→ What this task involves:
Print out the data below in full, exactly as written.

→ Entries taken from a collection:
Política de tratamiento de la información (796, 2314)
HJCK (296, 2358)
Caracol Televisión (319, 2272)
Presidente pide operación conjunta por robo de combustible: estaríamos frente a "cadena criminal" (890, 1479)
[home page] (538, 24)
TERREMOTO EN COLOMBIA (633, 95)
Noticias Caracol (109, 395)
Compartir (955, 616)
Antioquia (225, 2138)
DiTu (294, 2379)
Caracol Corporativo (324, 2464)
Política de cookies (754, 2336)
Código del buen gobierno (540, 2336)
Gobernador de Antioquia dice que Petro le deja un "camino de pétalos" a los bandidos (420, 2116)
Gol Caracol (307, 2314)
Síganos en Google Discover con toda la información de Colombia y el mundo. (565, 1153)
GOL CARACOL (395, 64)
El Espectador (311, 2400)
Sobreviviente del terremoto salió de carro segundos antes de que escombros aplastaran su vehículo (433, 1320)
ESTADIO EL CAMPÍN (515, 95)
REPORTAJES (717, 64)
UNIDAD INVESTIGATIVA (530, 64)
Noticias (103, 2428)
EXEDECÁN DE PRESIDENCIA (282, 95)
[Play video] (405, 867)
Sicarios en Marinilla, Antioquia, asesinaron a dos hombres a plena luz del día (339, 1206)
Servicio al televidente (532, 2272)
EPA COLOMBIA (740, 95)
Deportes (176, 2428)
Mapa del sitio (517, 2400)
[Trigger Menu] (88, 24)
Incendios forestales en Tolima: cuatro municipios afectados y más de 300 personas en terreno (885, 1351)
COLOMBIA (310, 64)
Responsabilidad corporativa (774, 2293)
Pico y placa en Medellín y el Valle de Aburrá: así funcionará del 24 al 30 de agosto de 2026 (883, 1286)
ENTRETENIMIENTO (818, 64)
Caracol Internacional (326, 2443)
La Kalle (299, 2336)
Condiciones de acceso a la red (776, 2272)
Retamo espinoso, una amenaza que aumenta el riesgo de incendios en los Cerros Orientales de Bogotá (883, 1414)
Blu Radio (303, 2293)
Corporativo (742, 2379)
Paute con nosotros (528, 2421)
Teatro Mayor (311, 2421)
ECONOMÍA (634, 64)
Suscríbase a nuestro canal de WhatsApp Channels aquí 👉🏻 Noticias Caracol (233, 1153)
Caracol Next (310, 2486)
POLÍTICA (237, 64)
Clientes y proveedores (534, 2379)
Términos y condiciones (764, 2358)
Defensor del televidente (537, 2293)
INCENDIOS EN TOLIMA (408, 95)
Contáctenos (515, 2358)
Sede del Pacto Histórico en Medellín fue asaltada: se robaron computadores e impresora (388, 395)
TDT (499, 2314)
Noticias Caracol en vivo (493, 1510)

→ Task result:
Política de tratamiento de la información (796, 2314)
HJCK (296, 2358)
Caracol Televisión (319, 2272)
Presidente pide operación conjunta por robo de combustible: estaríamos frente a "cadena criminal" (890, 1479)
[home page] (538, 24)
TERREMOTO EN COLOMBIA (633, 95)
Noticias Caracol (109, 395)
Compartir (955, 616)
Antioquia (225, 2138)
DiTu (294, 2379)
Caracol Corporativo (324, 2464)
Política de cookies (754, 2336)
Código del buen gobierno (540, 2336)
Gobernador de Antioquia dice que Petro le deja un "camino de pétalos" a los bandidos (420, 2116)
Gol Caracol (307, 2314)
Síganos en Google Discover con toda la información de Colombia y el mundo. (565, 1153)
GOL CARACOL (395, 64)
El Espectador (311, 2400)
Sobreviviente del terremoto salió de carro segundos antes de que escombros aplastaran su vehículo (433, 1320)
ESTADIO EL CAMPÍN (515, 95)
REPORTAJES (717, 64)
UNIDAD INVESTIGATIVA (530, 64)
Noticias (103, 2428)
EXEDECÁN DE PRESIDENCIA (282, 95)
[Play video] (405, 867)
Sicarios en Marinilla, Antioquia, asesinaron a dos hombres a plena luz del día (339, 1206)
Servicio al televidente (532, 2272)
EPA COLOMBIA (740, 95)
Deportes (176, 2428)
Mapa del sitio (517, 2400)
[Trigger Menu] (88, 24)
Incendios forestales en Tolima: cuatro municipios afectados y más de 300 personas en terreno (885, 1351)
COLOMBIA (310, 64)
Responsabilidad corporativa (774, 2293)
Pico y placa en Medellín y el Valle de Aburrá: así funcionará del 24 al 30 de agosto de 2026 (883, 1286)
ENTRETENIMIENTO (818, 64)
Caracol Internacional (326, 2443)
La Kalle (299, 2336)
Condiciones de acceso a la red (776, 2272)
Retamo espinoso, una amenaza que aumenta el riesgo de incendios en los Cerros Orientales de Bogotá (883, 1414)
Blu Radio (303, 2293)
Corporativo (742, 2379)
Paute con nosotros (528, 2421)
Teatro Mayor (311, 2421)
ECONOMÍA (634, 64)
Suscríbase a nuestro canal de WhatsApp Channels aquí 👉🏻 Noticias Caracol (233, 1153)
Caracol Next (310, 2486)
POLÍTICA (237, 64)
Clientes y proveedores (534, 2379)
Términos y condiciones (764, 2358)
Defensor del televidente (537, 2293)
INCENDIOS EN TOLIMA (408, 95)
Contáctenos (515, 2358)
Sede del Pacto Histórico en Medellín fue asaltada: se robaron computadores e impresora (388, 395)
TDT (499, 2314)
Noticias Caracol en vivo (493, 1510)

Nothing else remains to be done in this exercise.